Hundreds in Baltimore protest Freddie Gray’s death in police custody
Crowds are gathering in front of a police department calling for those involved to be punished.
— Colin Campbell (@cmcampbell6) April 22, 2015
The Baltimore Police Department identified the six officers involved in Gray’s arrest on Tuesday as Lt. Brian Rice, 41, Officer Caesar Goodson, 45, Sergeant Alicia White, 30, Officer William Porter, 25, Officer Garrett Miller, 26, and Officer Edward Nero, 29.
According to Baltimore PD Captain Eric Kowalczyk, three of the officers initially approached Gray on bicycles, one made eye contact with Gray, while another officer joined in the arrest and one drove the police van.
— Ben Swann (@BenSwann_) April 22, 2015
The officers were suspended with pay, pending the investigation’s outcome. Five of the officers have provided statements to investigators. “They have completely cooperated with the investigation from day one,” Michael Davey, attorney for the officers, said at a news conference.
“What we know is that he was healthy before he came in contact with the police, before he was unlawfully arrested, he was a healthy 25-year-old man,” William Murphy, attorney for the Gray family, told RT. “And after the police unlawfully arrested him, there was a severe injury to his spinal cord and he died from those injuries. Those are facts. That’s what we know.”
— Anya Parampil (@anyaparampil) April 22, 2015
Gray passed away on April 19. On Monday afternoon, city officials admitted the 25-year-old had requested an inhaler while in police custody, but said calls for medical assistance were not made for another 42 minutes. An ambulance was dispatched to the scene to take Gray to a local hospital, where he slipped into a coma and eventually died.
In his police report, Officer Garrett Miller said that Gray was stopped after fleeing “unprovoked upon noticing police presence.” Miller said a knife was found clipped to Gray's pants pocket and he was taken into custody.
“During transport to Western District via wagon transport the defendant suffered a medical emergency and was immediately transported to Shock Trauma via medic,” Miller wrote in his report.

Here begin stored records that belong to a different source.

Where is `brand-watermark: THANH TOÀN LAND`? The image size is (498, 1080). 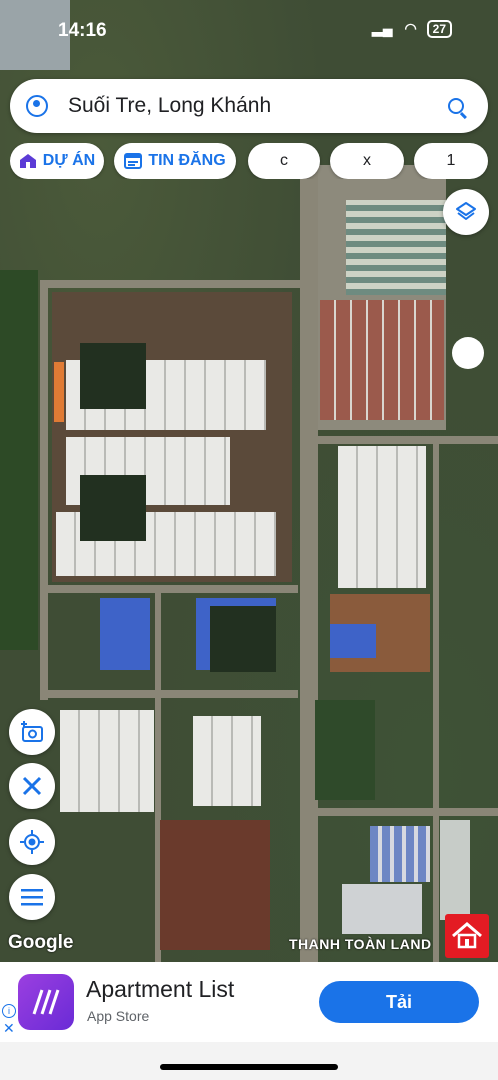 brand-watermark: THANH TOÀN LAND is located at coordinates (360, 944).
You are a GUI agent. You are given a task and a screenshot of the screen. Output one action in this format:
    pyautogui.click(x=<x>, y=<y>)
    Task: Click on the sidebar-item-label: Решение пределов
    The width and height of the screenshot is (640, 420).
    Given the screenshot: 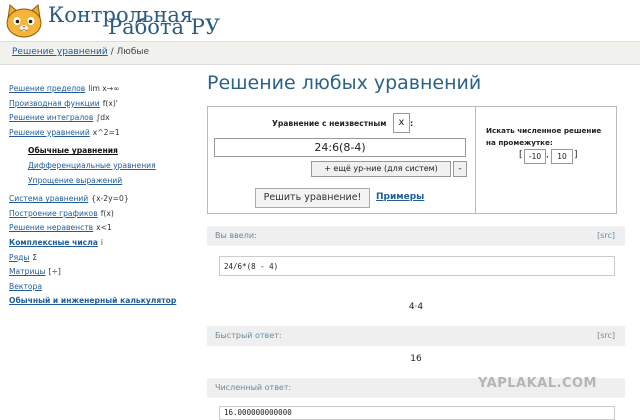 What is the action you would take?
    pyautogui.click(x=47, y=88)
    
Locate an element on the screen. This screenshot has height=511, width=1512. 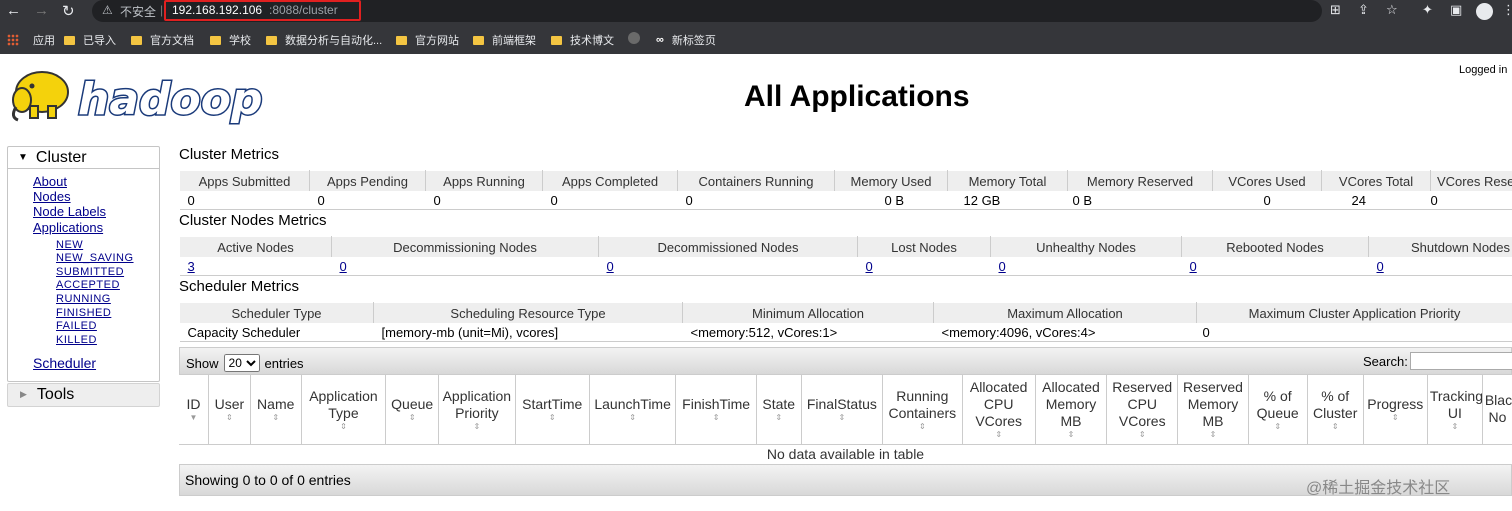
search-input is located at coordinates (1461, 361).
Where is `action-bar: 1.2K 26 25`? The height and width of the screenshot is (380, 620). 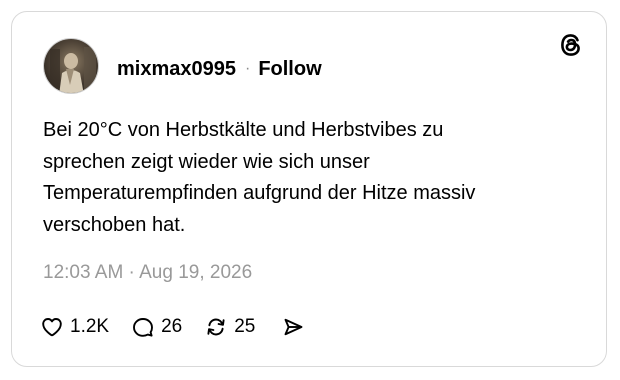
action-bar: 1.2K 26 25 is located at coordinates (172, 327).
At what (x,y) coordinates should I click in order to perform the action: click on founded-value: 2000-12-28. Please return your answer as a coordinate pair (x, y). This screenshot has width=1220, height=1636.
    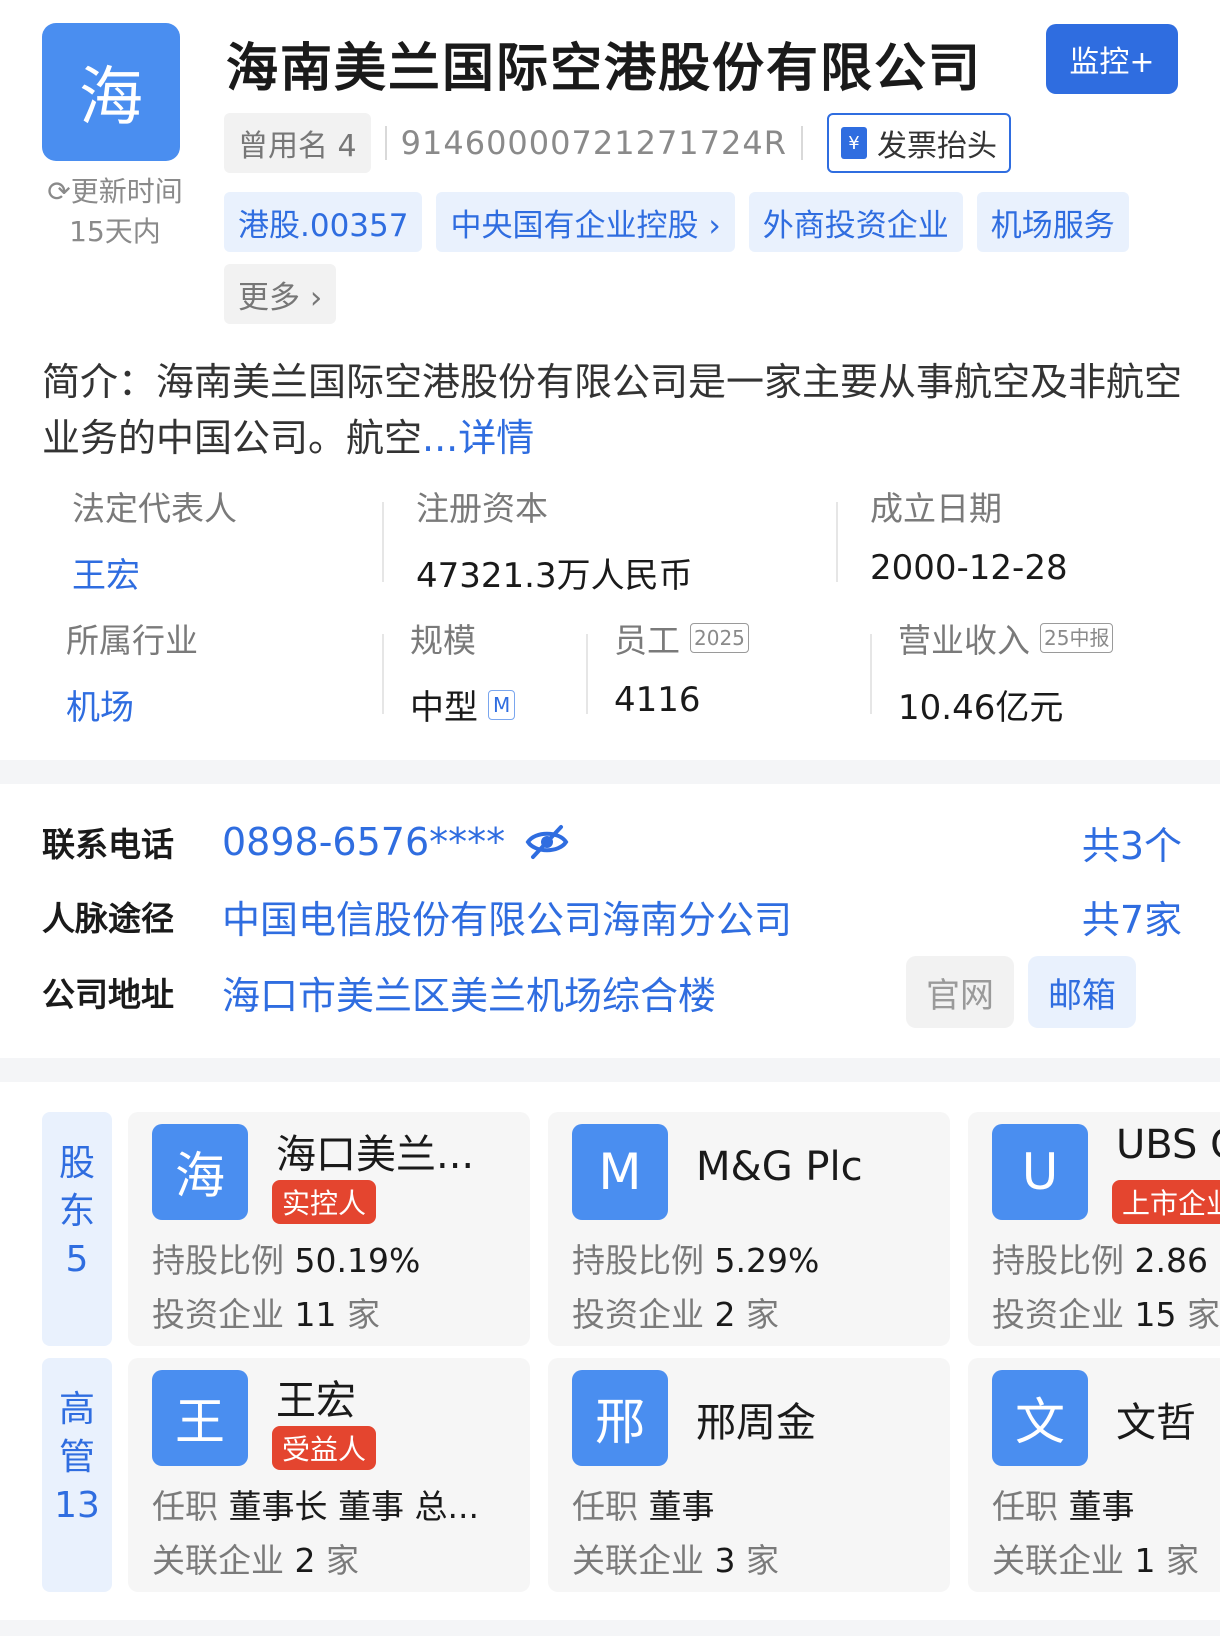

There was another person inside the van, but as he is a “witness in a criminal investigation” the police have refused to disclose his identity. According to Murphy, however, that person had no access to Gray. “Someone severed his spine,” Murphy said. “It wasn’t Mr. Gray. That just leaves the police department.”
“At this point, the family just wants the truth. They want answers,” said Murphy. “They want to know exactly how Mr. Gray was injured, when he was injured, why he was injured, why he was arrested unlawfully.”
— Anonymous (@YourAnonNews) April 22, 2015
Murphy also called on the Baltimore PD to release any 911 calls about the incident, as well as to reveal whether there were any cameras in the police van. Baltimore law enforcement officers do not currently wear body cameras. In November, Mayor Stephanie Rawlings-Blake said she would veto a city council bill that would require police officers in the city to wear body cameras while on duty.
“Were the police talking amongst themselves at the beginning of this incident?” asked Murphy. “Throughout the incident? If they were, we want those radio transmissions.”
He noted that the officers have had enough time to coordinate their version of events, while “we will never hear Freddie Gray’s side of the story.” The Maryland Law Enforcement Officers' Bill of Rights says that a police officer under investigation who may face disciplinary action may not be interrogated until 10 days after the incident in question.
Murphy pointed out that the police lacked probable cause to arrest Gray in the first place. Running away from the police was not a crime, nor was carrying a knife, he said.
“The only reason that he could have possibly been arrested is running while black.”